🤖 AI Summary
To address the challenges of distribution modeling and quantifying shape uncertainty in dexterous multi-fingered grasping generation from partial point cloud observations, this paper proposes the first deep latent-variable model based on normalizing flows. Our method employs a hierarchical latent structure and exact likelihood computation to overcome mode collapse and prior misspecification inherent in conditional variational autoencoders (cVAEs), enabling introspective quantification of geometric uncertainty and identification of unobserved regions. We further integrate a discriminative grasp evaluator to enhance generation quality.

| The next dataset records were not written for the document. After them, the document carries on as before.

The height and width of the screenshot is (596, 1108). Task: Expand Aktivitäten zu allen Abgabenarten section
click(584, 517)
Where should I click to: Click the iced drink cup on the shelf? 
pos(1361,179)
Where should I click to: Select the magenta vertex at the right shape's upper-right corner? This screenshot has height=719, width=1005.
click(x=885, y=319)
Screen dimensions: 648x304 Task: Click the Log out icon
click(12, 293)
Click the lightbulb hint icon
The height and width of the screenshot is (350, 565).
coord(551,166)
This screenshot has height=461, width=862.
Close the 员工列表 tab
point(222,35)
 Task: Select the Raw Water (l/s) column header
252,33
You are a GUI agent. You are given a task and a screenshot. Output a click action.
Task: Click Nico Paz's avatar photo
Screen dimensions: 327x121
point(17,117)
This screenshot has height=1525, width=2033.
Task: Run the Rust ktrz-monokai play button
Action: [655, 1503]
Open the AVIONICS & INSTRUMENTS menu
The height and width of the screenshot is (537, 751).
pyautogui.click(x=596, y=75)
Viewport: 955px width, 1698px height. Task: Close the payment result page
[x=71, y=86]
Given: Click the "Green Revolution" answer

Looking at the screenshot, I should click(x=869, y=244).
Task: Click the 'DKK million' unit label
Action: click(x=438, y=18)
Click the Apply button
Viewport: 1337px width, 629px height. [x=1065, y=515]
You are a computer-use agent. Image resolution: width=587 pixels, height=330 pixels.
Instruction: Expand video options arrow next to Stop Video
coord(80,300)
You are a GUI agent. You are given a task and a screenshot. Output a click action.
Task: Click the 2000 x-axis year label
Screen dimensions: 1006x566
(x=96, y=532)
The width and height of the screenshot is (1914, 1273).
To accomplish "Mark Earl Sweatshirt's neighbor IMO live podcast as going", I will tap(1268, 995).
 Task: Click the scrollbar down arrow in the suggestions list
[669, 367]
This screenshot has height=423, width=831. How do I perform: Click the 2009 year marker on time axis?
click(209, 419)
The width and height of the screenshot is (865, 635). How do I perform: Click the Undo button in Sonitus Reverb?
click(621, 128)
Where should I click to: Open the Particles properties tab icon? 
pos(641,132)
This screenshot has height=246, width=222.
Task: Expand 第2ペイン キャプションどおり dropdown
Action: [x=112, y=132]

Evaluated in both simulation and real-world settings, our approach significantly outperforms strong baselines—including diffusion models—achieving substantial improvements in grasp diversity, which translates to markedly higher success rates in cluttered environments and confined spaces, while maintaining efficient inference.
📝 Abstract
Synthesizing diverse dexterous grasps from uncertain partial observation is an important yet challenging task for physically intelligent embodiments. Previous works on generative grasp synthesis fell short of precisely capturing the complex grasp distribution and reasoning about shape uncertainty in the unstructured and often partially perceived reality. In this work, we introduce a novel model that can generate diverse grasps for a multi-fingered hand while introspectively handling perceptual uncertainty and recognizing unknown object geometry to avoid performance degradation. Specifically, we devise a Deep Latent Variable Model (DLVM) based on Normalizing Flows (NFs), facilitating hierarchical and expressive latent representation for modeling versatile grasps. Our model design counteracts typical pitfalls of its popular alternative in generative grasping, i.e., conditional Variational Autoencoders (cVAEs) whose performance is limited by mode collapse and miss-specified prior issues. Moreover, the resultant feature hierarchy and the exact flow likelihood computation endow our model with shape-aware introspective capabilities, enabling it to quantify the shape uncertainty of partial point clouds and detect objects of novel geometry. We further achieve performance gain by fusing this information with a discriminative grasp evaluator, facilitating a novel hybrid way for grasp evaluation. Comprehensive simulated and real-world experiments show that the proposed idea gains superior performance and higher run-time efficiency against strong baselines, including diffusion models. We also demonstrate substantial benefits of greater diversity for grasping objects in clutter and a confined workspace in the real world.